[Record excerpts]
********
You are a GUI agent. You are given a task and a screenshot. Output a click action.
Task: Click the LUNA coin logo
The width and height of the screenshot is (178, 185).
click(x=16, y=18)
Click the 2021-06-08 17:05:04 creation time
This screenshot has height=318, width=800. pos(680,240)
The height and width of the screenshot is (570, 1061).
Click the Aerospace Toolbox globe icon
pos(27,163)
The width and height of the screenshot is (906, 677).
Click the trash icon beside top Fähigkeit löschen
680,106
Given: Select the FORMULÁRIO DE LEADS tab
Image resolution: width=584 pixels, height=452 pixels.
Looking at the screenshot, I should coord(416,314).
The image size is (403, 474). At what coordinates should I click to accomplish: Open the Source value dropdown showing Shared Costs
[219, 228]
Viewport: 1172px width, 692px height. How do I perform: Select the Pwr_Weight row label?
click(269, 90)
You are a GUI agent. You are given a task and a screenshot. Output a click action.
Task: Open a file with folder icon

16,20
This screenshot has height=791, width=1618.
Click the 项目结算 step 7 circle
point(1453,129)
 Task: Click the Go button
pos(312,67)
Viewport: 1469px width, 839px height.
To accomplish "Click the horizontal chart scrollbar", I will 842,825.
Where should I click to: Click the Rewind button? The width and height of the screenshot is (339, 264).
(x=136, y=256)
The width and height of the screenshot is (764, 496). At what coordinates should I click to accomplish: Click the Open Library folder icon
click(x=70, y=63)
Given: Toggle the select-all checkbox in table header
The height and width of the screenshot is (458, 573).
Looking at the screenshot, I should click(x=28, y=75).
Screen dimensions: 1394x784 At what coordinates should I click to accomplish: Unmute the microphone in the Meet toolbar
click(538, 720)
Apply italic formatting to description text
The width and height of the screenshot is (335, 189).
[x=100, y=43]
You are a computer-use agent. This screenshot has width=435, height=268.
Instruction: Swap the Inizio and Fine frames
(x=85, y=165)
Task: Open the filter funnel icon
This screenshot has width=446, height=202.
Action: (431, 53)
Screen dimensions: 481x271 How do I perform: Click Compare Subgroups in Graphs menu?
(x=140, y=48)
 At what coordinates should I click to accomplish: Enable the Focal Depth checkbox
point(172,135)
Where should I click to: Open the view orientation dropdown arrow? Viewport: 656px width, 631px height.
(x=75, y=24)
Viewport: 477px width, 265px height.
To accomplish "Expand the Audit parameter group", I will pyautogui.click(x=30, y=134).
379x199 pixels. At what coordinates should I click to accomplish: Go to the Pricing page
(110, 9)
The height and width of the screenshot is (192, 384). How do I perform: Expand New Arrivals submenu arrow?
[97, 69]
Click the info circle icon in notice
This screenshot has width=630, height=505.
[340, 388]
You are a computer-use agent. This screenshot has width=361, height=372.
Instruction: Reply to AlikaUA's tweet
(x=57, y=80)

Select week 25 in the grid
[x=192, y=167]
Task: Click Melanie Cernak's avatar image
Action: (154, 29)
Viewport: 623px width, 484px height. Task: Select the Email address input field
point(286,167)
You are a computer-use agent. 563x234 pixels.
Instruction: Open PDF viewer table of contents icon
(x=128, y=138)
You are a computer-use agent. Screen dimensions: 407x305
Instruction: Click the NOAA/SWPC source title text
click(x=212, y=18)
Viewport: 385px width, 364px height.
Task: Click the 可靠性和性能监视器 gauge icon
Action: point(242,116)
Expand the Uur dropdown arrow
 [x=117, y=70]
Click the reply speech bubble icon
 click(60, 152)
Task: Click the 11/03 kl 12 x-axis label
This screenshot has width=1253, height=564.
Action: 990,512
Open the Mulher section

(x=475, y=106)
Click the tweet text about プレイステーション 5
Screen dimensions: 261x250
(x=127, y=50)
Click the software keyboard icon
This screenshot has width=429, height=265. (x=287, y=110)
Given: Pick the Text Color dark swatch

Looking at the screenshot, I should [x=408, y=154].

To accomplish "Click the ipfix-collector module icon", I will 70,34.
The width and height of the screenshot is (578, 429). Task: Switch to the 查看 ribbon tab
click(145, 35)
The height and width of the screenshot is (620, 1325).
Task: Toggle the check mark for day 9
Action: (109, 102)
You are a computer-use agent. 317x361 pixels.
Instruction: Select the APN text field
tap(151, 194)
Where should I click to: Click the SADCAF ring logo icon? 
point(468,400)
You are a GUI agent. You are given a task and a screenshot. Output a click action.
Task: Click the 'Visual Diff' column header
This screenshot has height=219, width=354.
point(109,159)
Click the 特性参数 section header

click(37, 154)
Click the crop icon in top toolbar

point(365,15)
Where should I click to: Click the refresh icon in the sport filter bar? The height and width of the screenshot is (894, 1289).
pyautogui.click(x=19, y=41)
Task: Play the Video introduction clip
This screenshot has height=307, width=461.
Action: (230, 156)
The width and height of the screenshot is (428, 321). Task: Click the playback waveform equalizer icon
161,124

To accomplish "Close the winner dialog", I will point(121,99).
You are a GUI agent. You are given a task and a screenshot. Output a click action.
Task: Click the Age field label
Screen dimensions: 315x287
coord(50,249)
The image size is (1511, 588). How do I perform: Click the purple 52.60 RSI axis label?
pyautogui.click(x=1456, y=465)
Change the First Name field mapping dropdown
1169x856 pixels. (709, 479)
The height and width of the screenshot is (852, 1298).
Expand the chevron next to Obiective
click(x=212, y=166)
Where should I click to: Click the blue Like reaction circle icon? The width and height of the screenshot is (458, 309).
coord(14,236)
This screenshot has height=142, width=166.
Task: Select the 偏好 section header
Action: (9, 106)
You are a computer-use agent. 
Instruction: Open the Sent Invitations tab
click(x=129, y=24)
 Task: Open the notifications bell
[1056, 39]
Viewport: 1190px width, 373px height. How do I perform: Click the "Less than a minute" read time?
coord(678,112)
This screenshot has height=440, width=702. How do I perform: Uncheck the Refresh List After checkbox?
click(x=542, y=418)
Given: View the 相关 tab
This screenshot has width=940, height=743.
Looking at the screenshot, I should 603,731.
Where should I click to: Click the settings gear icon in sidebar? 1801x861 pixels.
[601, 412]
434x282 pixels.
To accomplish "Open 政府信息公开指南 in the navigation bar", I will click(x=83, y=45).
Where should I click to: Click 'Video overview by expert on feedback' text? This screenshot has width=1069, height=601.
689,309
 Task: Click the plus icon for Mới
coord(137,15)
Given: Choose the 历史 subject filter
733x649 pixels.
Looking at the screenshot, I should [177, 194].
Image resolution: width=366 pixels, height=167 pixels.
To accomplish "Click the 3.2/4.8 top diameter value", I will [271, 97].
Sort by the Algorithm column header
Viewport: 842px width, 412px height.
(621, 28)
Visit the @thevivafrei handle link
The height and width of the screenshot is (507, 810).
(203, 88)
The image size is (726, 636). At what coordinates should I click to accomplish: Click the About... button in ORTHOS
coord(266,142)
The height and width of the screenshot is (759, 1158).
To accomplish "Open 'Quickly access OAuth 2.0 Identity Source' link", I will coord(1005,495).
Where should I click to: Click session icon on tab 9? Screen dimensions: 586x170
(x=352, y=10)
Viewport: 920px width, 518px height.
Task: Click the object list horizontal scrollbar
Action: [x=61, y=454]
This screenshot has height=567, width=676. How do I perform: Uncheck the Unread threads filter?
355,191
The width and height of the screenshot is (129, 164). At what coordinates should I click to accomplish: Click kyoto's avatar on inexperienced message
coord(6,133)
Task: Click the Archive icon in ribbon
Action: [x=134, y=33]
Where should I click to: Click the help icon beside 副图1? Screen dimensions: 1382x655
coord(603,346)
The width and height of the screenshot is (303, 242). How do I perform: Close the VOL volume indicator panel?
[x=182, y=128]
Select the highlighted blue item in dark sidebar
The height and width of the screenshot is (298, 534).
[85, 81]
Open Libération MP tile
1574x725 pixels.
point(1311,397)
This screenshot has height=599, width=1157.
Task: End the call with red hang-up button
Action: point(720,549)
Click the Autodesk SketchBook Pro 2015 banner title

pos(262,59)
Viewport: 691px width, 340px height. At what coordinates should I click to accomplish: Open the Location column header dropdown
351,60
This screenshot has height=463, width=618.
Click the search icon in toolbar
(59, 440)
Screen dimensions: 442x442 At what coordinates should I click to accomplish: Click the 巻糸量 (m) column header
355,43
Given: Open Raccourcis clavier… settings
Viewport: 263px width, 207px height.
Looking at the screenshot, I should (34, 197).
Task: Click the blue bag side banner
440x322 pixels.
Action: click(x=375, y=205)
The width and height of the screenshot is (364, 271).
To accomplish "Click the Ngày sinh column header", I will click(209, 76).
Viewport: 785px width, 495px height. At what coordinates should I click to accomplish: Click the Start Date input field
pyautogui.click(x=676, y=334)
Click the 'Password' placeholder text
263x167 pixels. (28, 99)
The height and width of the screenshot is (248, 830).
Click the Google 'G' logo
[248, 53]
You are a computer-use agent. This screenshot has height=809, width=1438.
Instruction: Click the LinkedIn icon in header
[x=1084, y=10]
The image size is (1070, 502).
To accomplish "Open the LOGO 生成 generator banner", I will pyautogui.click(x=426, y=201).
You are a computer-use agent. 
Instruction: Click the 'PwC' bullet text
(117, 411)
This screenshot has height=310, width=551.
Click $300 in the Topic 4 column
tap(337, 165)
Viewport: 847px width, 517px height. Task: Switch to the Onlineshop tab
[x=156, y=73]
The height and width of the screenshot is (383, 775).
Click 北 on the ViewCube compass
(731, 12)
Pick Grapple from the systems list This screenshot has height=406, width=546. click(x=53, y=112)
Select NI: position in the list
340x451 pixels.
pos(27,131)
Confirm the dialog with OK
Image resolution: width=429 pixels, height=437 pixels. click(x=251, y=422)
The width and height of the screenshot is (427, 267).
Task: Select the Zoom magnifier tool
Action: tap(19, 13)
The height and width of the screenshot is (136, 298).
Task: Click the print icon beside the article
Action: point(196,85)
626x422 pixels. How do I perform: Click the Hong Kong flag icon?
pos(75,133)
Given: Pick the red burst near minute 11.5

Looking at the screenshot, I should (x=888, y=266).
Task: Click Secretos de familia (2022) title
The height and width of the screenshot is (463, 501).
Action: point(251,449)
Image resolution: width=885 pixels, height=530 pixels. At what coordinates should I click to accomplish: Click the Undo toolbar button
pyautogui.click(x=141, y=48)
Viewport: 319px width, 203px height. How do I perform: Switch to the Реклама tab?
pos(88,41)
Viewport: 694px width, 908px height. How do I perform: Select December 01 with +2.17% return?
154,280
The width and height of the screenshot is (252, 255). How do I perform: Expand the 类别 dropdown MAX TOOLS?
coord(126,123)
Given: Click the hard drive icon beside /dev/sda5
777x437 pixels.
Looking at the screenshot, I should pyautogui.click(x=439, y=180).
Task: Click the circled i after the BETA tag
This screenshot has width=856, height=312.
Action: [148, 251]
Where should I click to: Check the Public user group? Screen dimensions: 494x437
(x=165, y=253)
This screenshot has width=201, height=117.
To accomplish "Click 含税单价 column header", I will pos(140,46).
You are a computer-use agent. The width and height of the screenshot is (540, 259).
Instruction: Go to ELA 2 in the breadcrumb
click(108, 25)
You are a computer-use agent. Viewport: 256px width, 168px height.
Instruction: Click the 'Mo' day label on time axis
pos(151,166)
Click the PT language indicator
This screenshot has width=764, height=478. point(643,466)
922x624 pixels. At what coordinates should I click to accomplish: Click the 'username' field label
********
[Work instruction] Reproduce precisely, and with no line left out, each line from the top of the entries through the line that carries "has width=435, height=268.".

[Answer to this exercise]
You are a GUI agent. You are given a task and a screenshot. Output a click action.
Task: Click the LUNA coin logo
The width and height of the screenshot is (178, 185).
click(x=16, y=18)
Click the 2021-06-08 17:05:04 creation time
This screenshot has height=318, width=800. pos(680,240)
The height and width of the screenshot is (570, 1061).
Click the Aerospace Toolbox globe icon
pos(27,163)
The width and height of the screenshot is (906, 677).
Click the trash icon beside top Fähigkeit löschen
680,106
Given: Select the FORMULÁRIO DE LEADS tab
Image resolution: width=584 pixels, height=452 pixels.
Looking at the screenshot, I should coord(416,314).
The image size is (403, 474). At what coordinates should I click to accomplish: Open the Source value dropdown showing Shared Costs
[219, 228]
Viewport: 1172px width, 692px height. How do I perform: Select the Pwr_Weight row label?
click(269, 90)
You are a GUI agent. You are given a task and a screenshot. Output a click action.
Task: Open a file with folder icon

16,20
This screenshot has height=791, width=1618.
Click the 项目结算 step 7 circle
point(1453,129)
 Task: Click the Go button
pos(312,67)
Viewport: 1469px width, 839px height.
To accomplish "Click the horizontal chart scrollbar", I will 842,825.
Where should I click to: Click the Rewind button? The width and height of the screenshot is (339, 264).
(x=136, y=256)
The width and height of the screenshot is (764, 496). At what coordinates should I click to accomplish: Click the Open Library folder icon
click(x=70, y=63)
Given: Toggle the select-all checkbox in table header
The height and width of the screenshot is (458, 573).
Looking at the screenshot, I should click(x=28, y=75).
Screen dimensions: 1394x784 At what coordinates should I click to accomplish: Unmute the microphone in the Meet toolbar
click(538, 720)
Apply italic formatting to description text
The width and height of the screenshot is (335, 189).
[x=100, y=43]
You are a computer-use agent. This screenshot has width=435, height=268.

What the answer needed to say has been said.